» **WHAT YOU SHOULD DO**: Output every line of the entries below as a numbered list, omitting blank lines.

Data drawn from a collection

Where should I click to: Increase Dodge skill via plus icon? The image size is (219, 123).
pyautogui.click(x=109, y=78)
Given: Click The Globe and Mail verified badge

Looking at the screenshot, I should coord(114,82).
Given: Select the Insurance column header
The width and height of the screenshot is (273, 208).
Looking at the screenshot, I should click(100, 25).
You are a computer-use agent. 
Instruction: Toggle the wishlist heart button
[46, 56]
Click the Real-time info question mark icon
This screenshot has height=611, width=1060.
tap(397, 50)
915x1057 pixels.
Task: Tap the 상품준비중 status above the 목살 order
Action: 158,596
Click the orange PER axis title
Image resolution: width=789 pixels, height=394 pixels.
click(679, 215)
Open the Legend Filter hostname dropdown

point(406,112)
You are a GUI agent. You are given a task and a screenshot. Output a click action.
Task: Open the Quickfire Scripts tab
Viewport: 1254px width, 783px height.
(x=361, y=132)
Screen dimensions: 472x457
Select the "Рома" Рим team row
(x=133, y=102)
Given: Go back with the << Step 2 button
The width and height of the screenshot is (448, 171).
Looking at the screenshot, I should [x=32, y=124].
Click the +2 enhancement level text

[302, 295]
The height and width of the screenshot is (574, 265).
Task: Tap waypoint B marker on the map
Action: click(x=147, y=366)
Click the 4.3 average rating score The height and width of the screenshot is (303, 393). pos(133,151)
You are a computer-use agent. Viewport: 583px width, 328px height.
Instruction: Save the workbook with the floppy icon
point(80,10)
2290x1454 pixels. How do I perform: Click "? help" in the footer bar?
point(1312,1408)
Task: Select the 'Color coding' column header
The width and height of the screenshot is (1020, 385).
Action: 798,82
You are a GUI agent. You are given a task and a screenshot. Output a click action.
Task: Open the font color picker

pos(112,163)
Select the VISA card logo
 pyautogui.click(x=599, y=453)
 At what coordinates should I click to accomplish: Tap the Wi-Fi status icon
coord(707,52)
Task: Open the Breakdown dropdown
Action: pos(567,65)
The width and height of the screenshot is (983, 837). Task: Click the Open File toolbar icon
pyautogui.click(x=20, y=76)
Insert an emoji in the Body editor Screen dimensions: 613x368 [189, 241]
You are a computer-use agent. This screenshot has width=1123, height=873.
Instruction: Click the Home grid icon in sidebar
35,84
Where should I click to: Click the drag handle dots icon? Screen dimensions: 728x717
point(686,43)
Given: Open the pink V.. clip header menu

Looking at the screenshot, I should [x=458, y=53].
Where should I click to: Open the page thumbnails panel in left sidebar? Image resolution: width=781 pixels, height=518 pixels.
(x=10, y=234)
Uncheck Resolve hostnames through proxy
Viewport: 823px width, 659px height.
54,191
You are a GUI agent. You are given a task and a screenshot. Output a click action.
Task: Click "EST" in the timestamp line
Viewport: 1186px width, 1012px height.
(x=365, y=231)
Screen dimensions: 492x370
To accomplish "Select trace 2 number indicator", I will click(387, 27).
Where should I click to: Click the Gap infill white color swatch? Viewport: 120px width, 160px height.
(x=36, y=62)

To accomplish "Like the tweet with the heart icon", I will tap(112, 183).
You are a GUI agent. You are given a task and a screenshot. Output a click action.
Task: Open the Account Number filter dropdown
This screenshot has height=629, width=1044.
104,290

» **EXERCISE OUTPUT**:
1. Where should I click to: Increase Dodge skill via plus icon? The image size is (219, 123).
2. pyautogui.click(x=109, y=78)
3. Given: Click The Globe and Mail verified badge
4. Looking at the screenshot, I should coord(114,82).
5. Given: Select the Insurance column header
6. The width and height of the screenshot is (273, 208).
7. Looking at the screenshot, I should click(100, 25).
8. You are a computer-use agent. 
9. Instruction: Toggle the wishlist heart button
10. [46, 56]
11. Click the Real-time info question mark icon
12. This screenshot has height=611, width=1060.
13. tap(397, 50)
14. 915x1057 pixels.
15. Task: Tap the 상품준비중 status above the 목살 order
16. Action: 158,596
17. Click the orange PER axis title
18. Image resolution: width=789 pixels, height=394 pixels.
19. click(679, 215)
20. Open the Legend Filter hostname dropdown
21. point(406,112)
22. You are a GUI agent. You are given a task and a screenshot. Output a click action.
23. Task: Open the Quickfire Scripts tab
24. Viewport: 1254px width, 783px height.
25. (x=361, y=132)
26. Screen dimensions: 472x457
27. Select the "Рома" Рим team row
28. (x=133, y=102)
29. Given: Go back with the << Step 2 button
30. The width and height of the screenshot is (448, 171).
31. Looking at the screenshot, I should [x=32, y=124].
32. Click the +2 enhancement level text
33. [302, 295]
34. The height and width of the screenshot is (574, 265).
35. Task: Tap waypoint B marker on the map
36. Action: click(x=147, y=366)
37. Click the 4.3 average rating score The height and width of the screenshot is (303, 393). pos(133,151)
38. You are a computer-use agent. Viewport: 583px width, 328px height.
39. Instruction: Save the workbook with the floppy icon
40. point(80,10)
41. 2290x1454 pixels. How do I perform: Click "? help" in the footer bar?
42. point(1312,1408)
43. Task: Select the 'Color coding' column header
44. The width and height of the screenshot is (1020, 385).
45. Action: 798,82
46. You are a GUI agent. You are given a task and a screenshot. Output a click action.
47. Task: Open the font color picker
48. pos(112,163)
49. Select the VISA card logo
50.  pyautogui.click(x=599, y=453)
51.  At what coordinates should I click to accomplish: Tap the Wi-Fi status icon
52. coord(707,52)
53. Task: Open the Breakdown dropdown
54. Action: pos(567,65)
55. The width and height of the screenshot is (983, 837). Task: Click the Open File toolbar icon
56. pyautogui.click(x=20, y=76)
57. Insert an emoji in the Body editor Screen dimensions: 613x368 [189, 241]
58. You are a computer-use agent. This screenshot has width=1123, height=873.
59. Instruction: Click the Home grid icon in sidebar
60. 35,84
61. Where should I click to: Click the drag handle dots icon? Screen dimensions: 728x717
62. point(686,43)
63. Given: Open the pink V.. clip header menu
64. Looking at the screenshot, I should [x=458, y=53].
65. Where should I click to: Open the page thumbnails panel in left sidebar? Image resolution: width=781 pixels, height=518 pixels.
66. (x=10, y=234)
67. Uncheck Resolve hostnames through proxy
68. Viewport: 823px width, 659px height.
69. 54,191
70. You are a GUI agent. You are given a task and a screenshot. Output a click action.
71. Task: Click "EST" in the timestamp line
72. Viewport: 1186px width, 1012px height.
73. (x=365, y=231)
74. Screen dimensions: 492x370
75. To accomplish "Select trace 2 number indicator", I will click(387, 27).
76. Where should I click to: Click the Gap infill white color swatch? Viewport: 120px width, 160px height.
77. (x=36, y=62)
78. To accomplish "Like the tweet with the heart icon", I will tap(112, 183).
79. You are a GUI agent. You are given a task and a screenshot. Output a click action.
80. Task: Open the Account Number filter dropdown
81. This screenshot has height=629, width=1044.
82. 104,290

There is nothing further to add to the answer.